Saved entries:
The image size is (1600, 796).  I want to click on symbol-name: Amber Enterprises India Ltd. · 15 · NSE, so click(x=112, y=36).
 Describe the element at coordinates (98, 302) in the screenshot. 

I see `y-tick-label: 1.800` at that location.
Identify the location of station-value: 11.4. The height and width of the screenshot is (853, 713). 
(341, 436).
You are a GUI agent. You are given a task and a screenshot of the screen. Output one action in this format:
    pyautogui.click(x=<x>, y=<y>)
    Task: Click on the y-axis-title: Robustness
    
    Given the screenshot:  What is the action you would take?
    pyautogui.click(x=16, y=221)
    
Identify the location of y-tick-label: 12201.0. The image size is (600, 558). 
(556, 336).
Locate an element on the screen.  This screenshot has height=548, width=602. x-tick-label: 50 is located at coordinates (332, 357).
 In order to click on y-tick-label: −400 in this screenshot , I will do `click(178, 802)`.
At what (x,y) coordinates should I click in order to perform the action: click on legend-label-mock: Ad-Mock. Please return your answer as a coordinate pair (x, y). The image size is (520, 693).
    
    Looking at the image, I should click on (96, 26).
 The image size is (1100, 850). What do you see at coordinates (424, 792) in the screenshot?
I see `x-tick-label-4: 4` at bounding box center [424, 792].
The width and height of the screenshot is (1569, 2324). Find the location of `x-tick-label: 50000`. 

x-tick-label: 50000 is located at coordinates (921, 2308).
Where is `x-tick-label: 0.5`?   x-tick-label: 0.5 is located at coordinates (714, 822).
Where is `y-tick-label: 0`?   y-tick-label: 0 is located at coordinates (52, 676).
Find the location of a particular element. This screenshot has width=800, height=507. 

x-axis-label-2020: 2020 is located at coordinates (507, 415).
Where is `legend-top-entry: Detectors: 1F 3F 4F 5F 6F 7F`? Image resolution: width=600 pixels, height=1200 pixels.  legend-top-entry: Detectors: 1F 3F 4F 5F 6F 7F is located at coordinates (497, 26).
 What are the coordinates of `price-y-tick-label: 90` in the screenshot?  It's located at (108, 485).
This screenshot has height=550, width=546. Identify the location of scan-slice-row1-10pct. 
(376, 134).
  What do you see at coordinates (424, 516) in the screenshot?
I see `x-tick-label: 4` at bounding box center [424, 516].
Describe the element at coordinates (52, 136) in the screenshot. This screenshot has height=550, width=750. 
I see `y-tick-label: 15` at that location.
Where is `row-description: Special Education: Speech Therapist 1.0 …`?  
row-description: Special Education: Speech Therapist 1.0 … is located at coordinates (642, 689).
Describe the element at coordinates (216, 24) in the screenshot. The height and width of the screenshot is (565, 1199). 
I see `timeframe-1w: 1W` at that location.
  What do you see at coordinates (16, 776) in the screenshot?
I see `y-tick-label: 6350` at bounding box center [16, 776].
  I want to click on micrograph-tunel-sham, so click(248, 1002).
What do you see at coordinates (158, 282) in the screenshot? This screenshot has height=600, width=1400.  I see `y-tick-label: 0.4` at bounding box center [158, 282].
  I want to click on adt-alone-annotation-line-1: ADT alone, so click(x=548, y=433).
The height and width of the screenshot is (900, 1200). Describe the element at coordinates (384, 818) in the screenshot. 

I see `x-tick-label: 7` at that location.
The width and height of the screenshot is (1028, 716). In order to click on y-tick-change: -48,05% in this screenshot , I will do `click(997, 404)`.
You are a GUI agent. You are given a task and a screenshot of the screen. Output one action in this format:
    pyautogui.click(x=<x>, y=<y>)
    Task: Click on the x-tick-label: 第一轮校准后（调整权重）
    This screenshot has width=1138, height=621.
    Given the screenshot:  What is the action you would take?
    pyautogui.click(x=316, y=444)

• [Exercise aim] Reproduce the saved entries word for word, beginning with the first line and ending with the line that contains "coordinates (714, 822).".

• [Written response]
The image size is (1600, 796).  I want to click on symbol-name: Amber Enterprises India Ltd. · 15 · NSE, so click(x=112, y=36).
 Describe the element at coordinates (98, 302) in the screenshot. 

I see `y-tick-label: 1.800` at that location.
Identify the location of station-value: 11.4. The height and width of the screenshot is (853, 713). 
(341, 436).
You are a GUI agent. You are given a task and a screenshot of the screen. Output one action in this format:
    pyautogui.click(x=<x>, y=<y>)
    Task: Click on the y-axis-title: Robustness
    
    Given the screenshot:  What is the action you would take?
    pyautogui.click(x=16, y=221)
    
Identify the location of y-tick-label: 12201.0. The image size is (600, 558). 
(556, 336).
Locate an element on the screen.  This screenshot has height=548, width=602. x-tick-label: 50 is located at coordinates (332, 357).
 In order to click on y-tick-label: −400 in this screenshot , I will do `click(178, 802)`.
At what (x,y) coordinates should I click in order to perform the action: click on legend-label-mock: Ad-Mock. Please return your answer as a coordinate pair (x, y). The image size is (520, 693).
    
    Looking at the image, I should click on (96, 26).
 The image size is (1100, 850). What do you see at coordinates (424, 792) in the screenshot?
I see `x-tick-label-4: 4` at bounding box center [424, 792].
The width and height of the screenshot is (1569, 2324). Find the location of `x-tick-label: 50000`. 

x-tick-label: 50000 is located at coordinates (921, 2308).
Where is `x-tick-label: 0.5`?   x-tick-label: 0.5 is located at coordinates (714, 822).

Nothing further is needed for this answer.